Pomirleanu gives the example of a person making the decision to not buy basic cable for the past few years. At a savings of, say, $35 per month for several years, tremendous money has not been spent, the mental bookkeeper asserts, so that savings justifies suddenly buying a new couch for the living room or an extravagant holiday gift for the family of equal value to the savings accumulated. This time of year, mental bookkeepers may leverage these past savings, accumulated over time, to justify a compulsive purchase today.

“Consumers can get creative to get around their own rules of spending, especially when expenses can be classified in different, subjective categories, like food and/or entertainment. Or when we look at some costs and interpret them as benefits,” Pomirleanu explains.

She suggests consumers implement “precise rules and precise spending categories, established in advance, in which to classify…spending. If these are clear a-priori, then it will be easier to control over-spending.”

Overcoming guilt and pressure

Guilt has always been a great motivator to spend money, especially during the holidays. According to the 2018 Bankrate Holiday Gifting Survey, more than two in five shoppers (45 percent) feel pressured to dig deeper into their pockets than they’re comfortable with. More than half (54 percent) of respondents with children felt pressure to overspend. More than half of those with incomes between $50,000 and $75,000, considered middle income, felt pressured to overspend, too. All this guilting has people feeling less cheery too, as 13 percent of all surveyed said they were willing to skip or boycott gift-giving altogether, if they could.

So, ditch the guilt and put a debt-less future first, says Kimberly Palmer, a personal finance expert for NerdWallet.

“Instead of feeling like you ‘should’ buy something for someone, consider making something instead, or giving them a card or homemade item like baked goods. Then, they will know you care, you won’t feel guilty, and your budget won’t be strained,” she offers.

Nitzsche says drawing names for gifts with groups instead of buying for everyone can help. Be honest about your financial situation with yourself and your family, he adds. Since the Great Recession, he believes people are more understanding if friends and loved ones living on a tight budget.
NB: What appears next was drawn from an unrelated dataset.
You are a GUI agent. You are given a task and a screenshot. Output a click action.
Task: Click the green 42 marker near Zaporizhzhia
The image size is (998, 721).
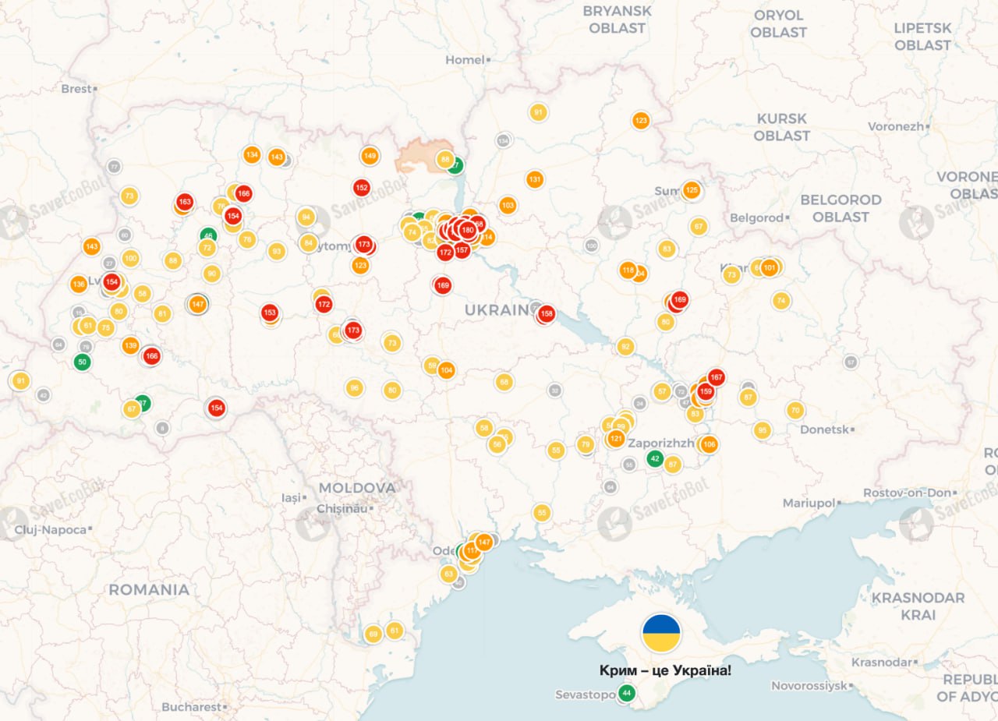coord(655,459)
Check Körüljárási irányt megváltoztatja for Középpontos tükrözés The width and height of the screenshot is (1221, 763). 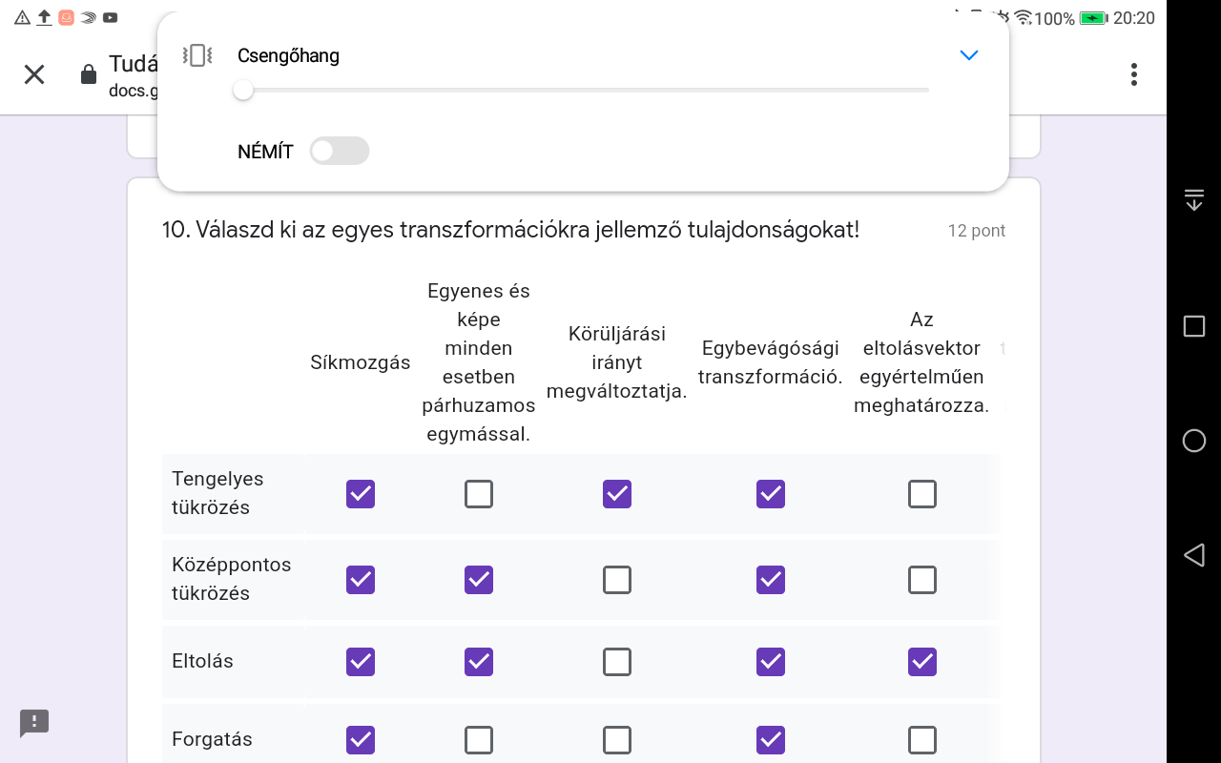click(x=617, y=580)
“I say give the gift of time spent together or other things that are not going to drain resources,” he says. “I think a lot of people understand the fact that a lot of us don’t want to give out of guilt, so they won’t think poorly of us.”

Plan now for next year

Nitzsche says it may be too late to plan for this year, but a quick analysis of last year and this year’s spending can help you budget for the 2020 holiday season. He and Palmer recommend earmarking a small portion of each paycheck for the coming year.

“One of the best gifts you can give yourself is to go into the new year without additional credit card debt,” Palmer adds. “Start saving for gifts as soon as possible, and then only spend the money you have already put aside.”

Throughout the coming year, keep your financial house in order, too. Use cash as much as possible and get a handle on your credit card balances before the next holiday season, Palmer adds. Set a goal to minimize or eliminate credit card debts entirely, if possible.

Some people use credit cards for cash rewards or travel points, too. Those cards are only valuable if you are able to pay off the card with no, or minimal, interest expense, Nitzsche explains.

“It’s amazing to me how people will have some of these cards almost maxed out, paying 100s in interest every month. But they’re reluctant to close them because they don’t want to lose the rewards…If you’re not paying it off every month, you’re likely losing money,” he says.

If your spending habits are out of line, you may need to take some drastic measures, Nitzsche says. Some clients will crease cards so they cannot get them through credit card machines. For those who shop online extensively, disabling apps that allow for one-click shopping may also be required.

“These decisions give you a little more time to consider the purchase, especially with online shopping,” he says. “You can ask yourself if you really need it. There’s a good chance it may just be an impulsive buy.”

And that’s advice you can take to the bank – not the credit card company.